- **Available data**:
<<<<
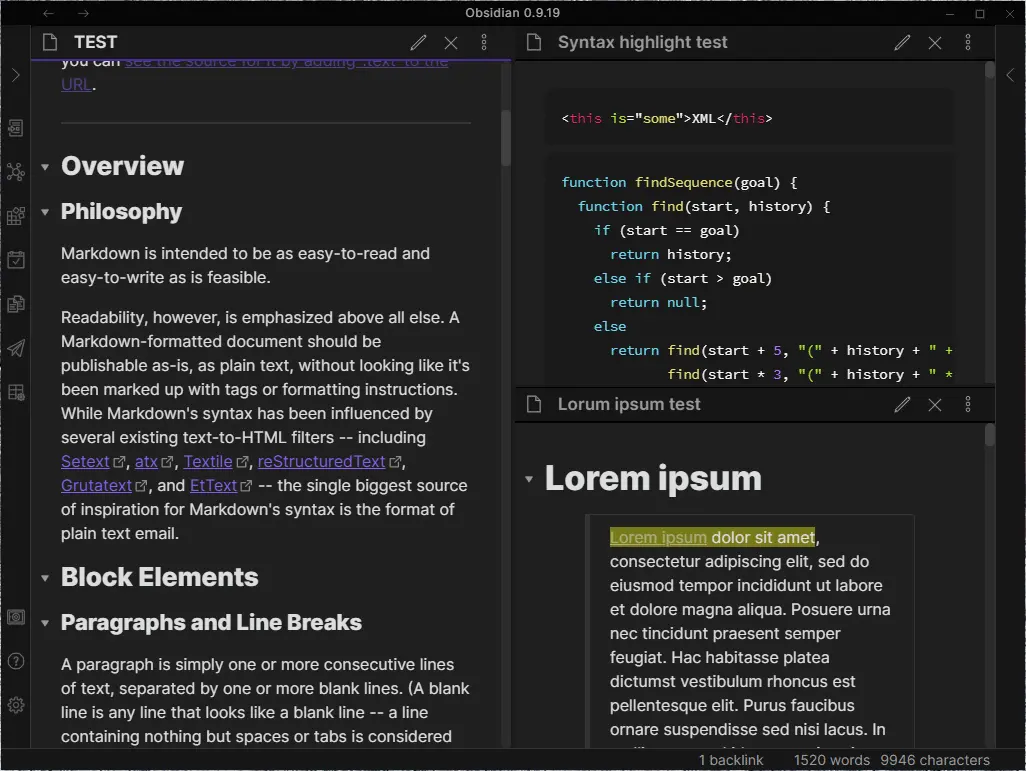Open Help with the question mark icon

[x=16, y=661]
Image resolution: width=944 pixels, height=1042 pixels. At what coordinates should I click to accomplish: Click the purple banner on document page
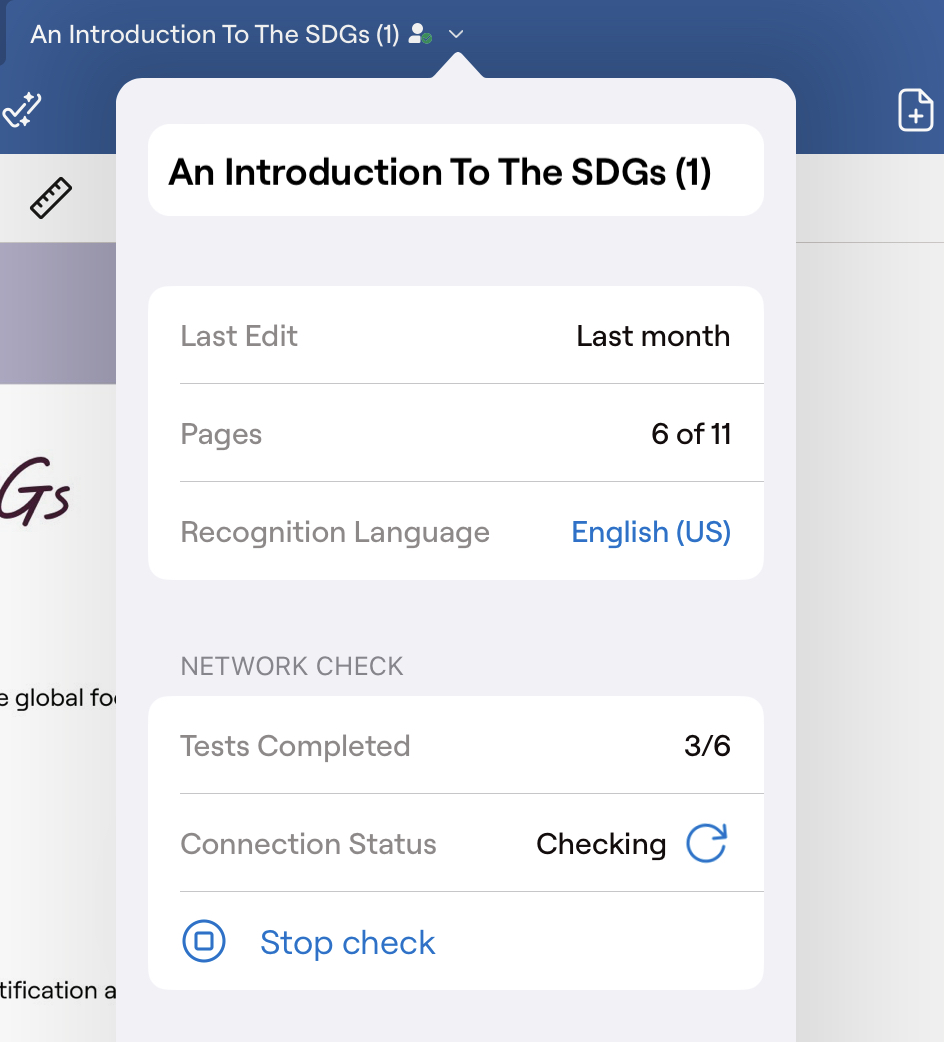point(57,313)
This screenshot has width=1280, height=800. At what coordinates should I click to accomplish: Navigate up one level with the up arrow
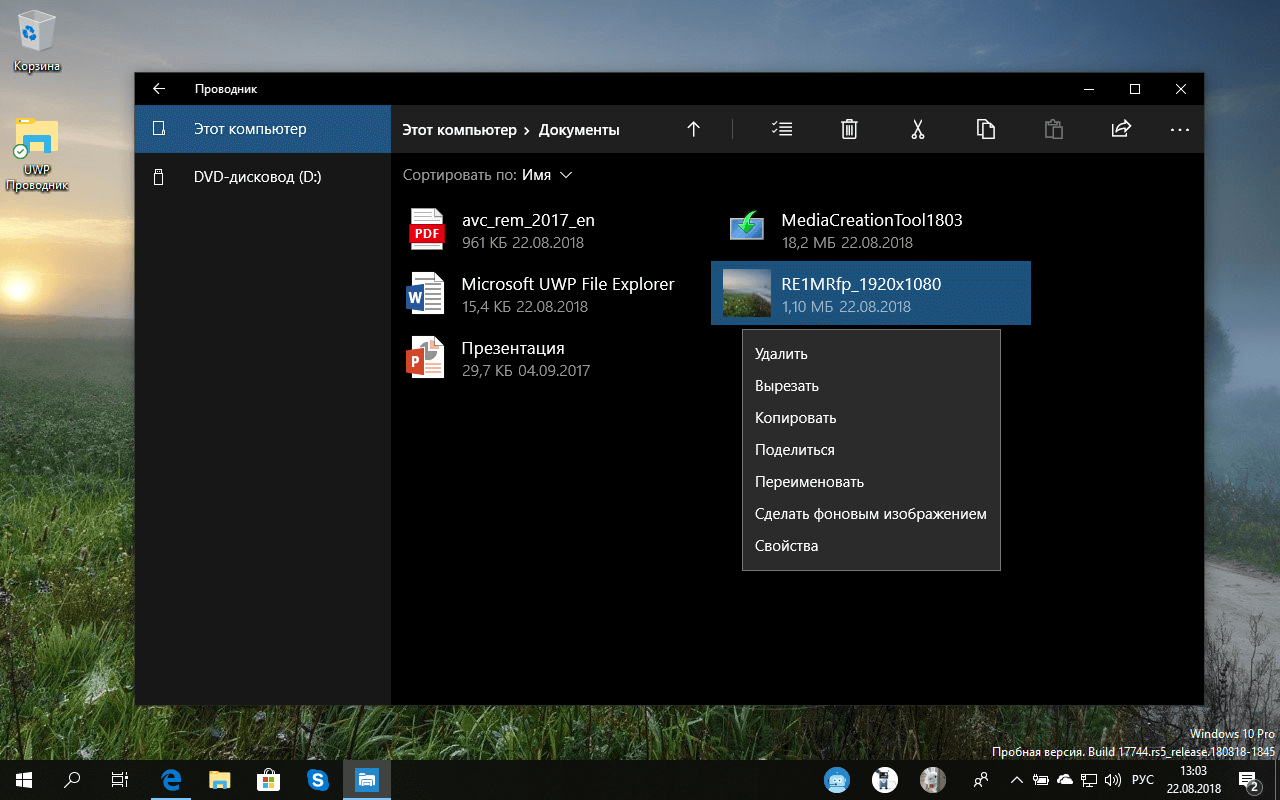pos(693,129)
>>>>
- **Problem requirements**: Give back exactly the lines from the line with "This screenshot has" through the end of the material above, inclusive, with no pictures.

- **Exercise output**:
This screenshot has width=1280, height=800. At what coordinates should I click to accomplish: Navigate up one level with the up arrow
pos(693,129)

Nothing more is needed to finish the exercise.